Copy every line of the data exactly, keeping out any picture.

- - -

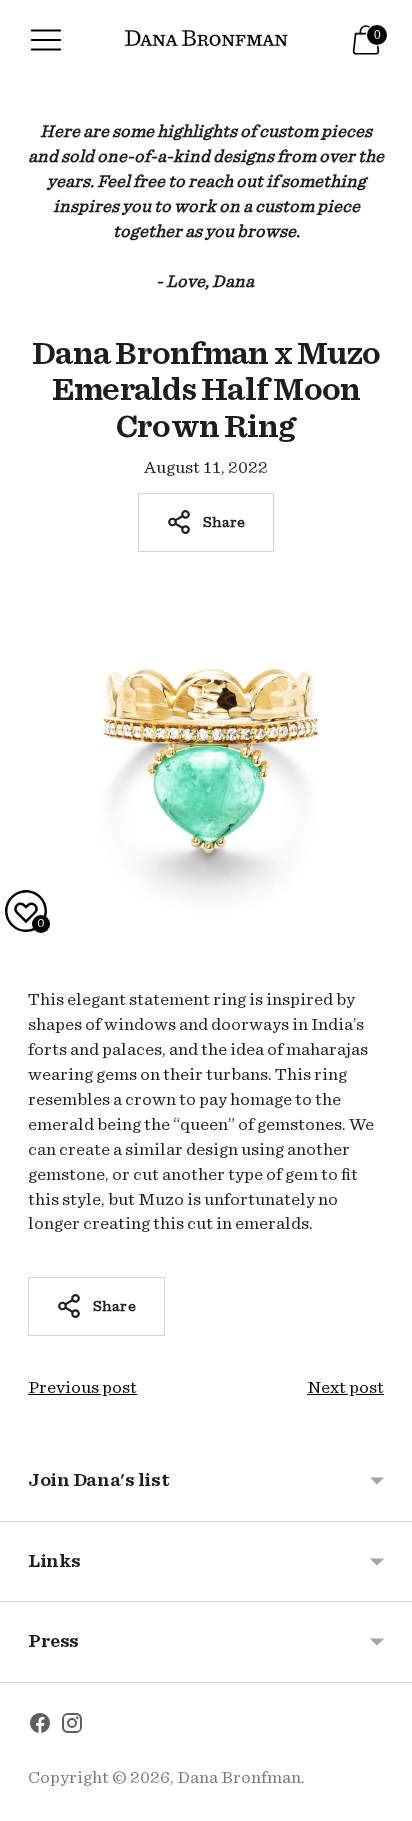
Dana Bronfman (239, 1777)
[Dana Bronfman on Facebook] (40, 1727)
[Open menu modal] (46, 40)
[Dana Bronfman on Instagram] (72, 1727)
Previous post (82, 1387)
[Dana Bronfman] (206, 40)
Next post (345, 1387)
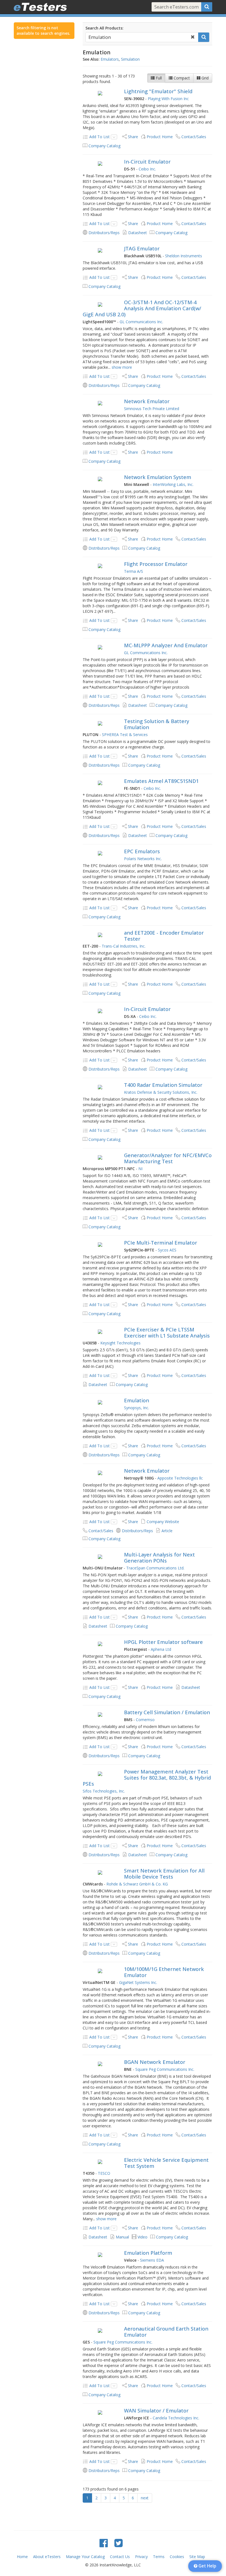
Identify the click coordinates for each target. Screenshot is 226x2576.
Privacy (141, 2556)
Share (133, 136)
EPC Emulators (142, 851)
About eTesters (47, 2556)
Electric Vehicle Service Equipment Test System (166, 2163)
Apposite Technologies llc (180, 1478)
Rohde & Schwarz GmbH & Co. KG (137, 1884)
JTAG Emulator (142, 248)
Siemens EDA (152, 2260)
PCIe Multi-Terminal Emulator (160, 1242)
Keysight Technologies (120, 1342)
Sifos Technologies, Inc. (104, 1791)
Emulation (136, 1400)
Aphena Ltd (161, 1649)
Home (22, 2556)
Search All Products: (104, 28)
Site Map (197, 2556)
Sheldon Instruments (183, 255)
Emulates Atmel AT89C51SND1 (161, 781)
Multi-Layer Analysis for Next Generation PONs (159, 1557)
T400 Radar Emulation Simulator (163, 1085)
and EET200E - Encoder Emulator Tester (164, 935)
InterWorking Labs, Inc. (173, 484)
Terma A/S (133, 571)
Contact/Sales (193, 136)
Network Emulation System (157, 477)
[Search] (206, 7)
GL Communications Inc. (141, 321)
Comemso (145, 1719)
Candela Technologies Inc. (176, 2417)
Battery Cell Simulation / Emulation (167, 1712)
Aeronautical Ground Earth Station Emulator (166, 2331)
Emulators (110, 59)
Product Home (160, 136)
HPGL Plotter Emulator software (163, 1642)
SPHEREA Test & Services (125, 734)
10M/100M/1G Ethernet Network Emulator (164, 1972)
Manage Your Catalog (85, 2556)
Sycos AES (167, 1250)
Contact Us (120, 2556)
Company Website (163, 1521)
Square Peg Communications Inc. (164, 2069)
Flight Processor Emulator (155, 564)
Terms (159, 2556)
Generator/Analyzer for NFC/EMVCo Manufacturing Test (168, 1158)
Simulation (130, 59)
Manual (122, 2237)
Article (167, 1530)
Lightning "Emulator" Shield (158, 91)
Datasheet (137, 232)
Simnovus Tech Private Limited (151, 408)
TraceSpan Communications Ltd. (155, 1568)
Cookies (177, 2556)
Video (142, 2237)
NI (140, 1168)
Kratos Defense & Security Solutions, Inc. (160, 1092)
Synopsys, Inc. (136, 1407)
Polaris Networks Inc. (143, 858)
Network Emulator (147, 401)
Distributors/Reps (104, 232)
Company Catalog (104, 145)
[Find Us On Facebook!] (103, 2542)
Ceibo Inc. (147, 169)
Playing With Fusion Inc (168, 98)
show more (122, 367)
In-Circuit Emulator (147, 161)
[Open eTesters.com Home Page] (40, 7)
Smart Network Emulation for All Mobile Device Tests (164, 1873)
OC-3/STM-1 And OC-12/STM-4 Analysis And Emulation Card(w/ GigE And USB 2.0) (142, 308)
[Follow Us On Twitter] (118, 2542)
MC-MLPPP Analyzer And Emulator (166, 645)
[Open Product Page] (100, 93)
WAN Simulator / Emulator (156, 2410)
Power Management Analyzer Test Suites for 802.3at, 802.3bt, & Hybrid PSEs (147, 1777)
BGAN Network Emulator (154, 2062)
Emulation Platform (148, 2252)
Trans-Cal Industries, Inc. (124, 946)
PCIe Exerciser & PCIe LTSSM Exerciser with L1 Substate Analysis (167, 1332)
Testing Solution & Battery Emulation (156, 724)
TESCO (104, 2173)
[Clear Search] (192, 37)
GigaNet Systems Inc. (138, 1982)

- - -

## RESPONSE AREA
Dana Bronfman (239, 1777)
[Dana Bronfman on Facebook] (40, 1727)
[Open menu modal] (46, 40)
[Dana Bronfman on Instagram] (72, 1727)
Previous post (82, 1387)
[Dana Bronfman] (206, 40)
Next post (345, 1387)
Identify the click coordinates for each target. Screenshot is 226x2576.
Privacy (141, 2556)
Share (133, 136)
EPC Emulators (142, 851)
About eTesters (47, 2556)
Electric Vehicle Service Equipment Test System (166, 2163)
Apposite Technologies llc (180, 1478)
Rohde & Schwarz GmbH & Co. KG (137, 1884)
JTAG Emulator (142, 248)
Siemens EDA (152, 2260)
PCIe Multi-Terminal Emulator (160, 1242)
Keysight Technologies (120, 1342)
Sifos Technologies, Inc. (104, 1791)
Emulation (136, 1400)
Aphena Ltd (161, 1649)
Home (22, 2556)
Search All Products: (104, 28)
Site Map (197, 2556)
Sheldon Instruments (183, 255)
Emulates Atmel AT89C51SND1 (161, 781)
Multi-Layer Analysis for Next Generation PONs (159, 1557)
T400 Radar Emulation Simulator (163, 1085)
and EET200E - Encoder Emulator Tester (164, 935)
InterWorking Labs, Inc. (173, 484)
Terma A/S (133, 571)
Contact/Sales (193, 136)
Network Emulation System (157, 477)
[Search] (206, 7)
GL Communications Inc. (141, 321)
Comemso (145, 1719)
Candela Technologies Inc. (176, 2417)
Battery Cell Simulation / Emulation (167, 1712)
Aeronautical Ground Earth Station Emulator (166, 2331)
Emulators (110, 59)
Product Home (160, 136)
HPGL Plotter Emulator software (163, 1642)
SPHEREA Test & Services (125, 734)
10M/100M/1G Ethernet Network Emulator (164, 1972)
Manage Your Catalog (85, 2556)
Sycos AES (167, 1250)
Contact Us (120, 2556)
Company Website (163, 1521)
Square Peg Communications Inc. (164, 2069)
Flight Processor Emulator (155, 564)
Terms (159, 2556)
Generator/Analyzer for NFC/EMVCo Manufacturing Test (168, 1158)
Simulation (130, 59)
Manual (122, 2237)
Article (167, 1530)
Lightning "Emulator" Shield (158, 91)
Datasheet (137, 232)
Simnovus Tech Private Limited (151, 408)
TraceSpan Communications Ltd. (155, 1568)
Cookies (177, 2556)
Video (142, 2237)
NI (140, 1168)
Kratos Defense & Security Solutions, Inc. (160, 1092)
Synopsys, Inc. (136, 1407)
Polaris Networks Inc. (143, 858)
Network Emulator (147, 401)
Distributors/Reps (104, 232)
Company Catalog (104, 145)
[Find Us On Facebook!] (103, 2542)
Ceibo Inc. (147, 169)
Playing With Fusion Inc (168, 98)
show more (122, 367)
In-Circuit Emulator (147, 161)
[Open eTesters.com Home Page] (40, 7)
Smart Network Emulation for All Mobile Device Tests (164, 1873)
OC-3/STM-1 And OC-12/STM-4 Analysis And Emulation Card(w/ GigE And USB 2.0) (142, 308)
[Follow Us On Twitter] (118, 2542)
MC-MLPPP Analyzer And Emulator (166, 645)
[Open Product Page] (100, 93)
WAN Simulator / Emulator (156, 2410)
Power Management Analyzer Test Suites for 802.3at, 802.3bt, & Hybrid PSEs (147, 1777)
BGAN Network Emulator (154, 2062)
Emulation Platform (148, 2252)
Trans-Cal Industries, Inc. (124, 946)
PCIe Exerciser & PCIe LTSSM Exerciser with L1 Substate Analysis (167, 1332)
Testing Solution & Battery Emulation (156, 724)
TESCO (104, 2173)
[Clear Search] (192, 37)
GigaNet Systems Inc. (138, 1982)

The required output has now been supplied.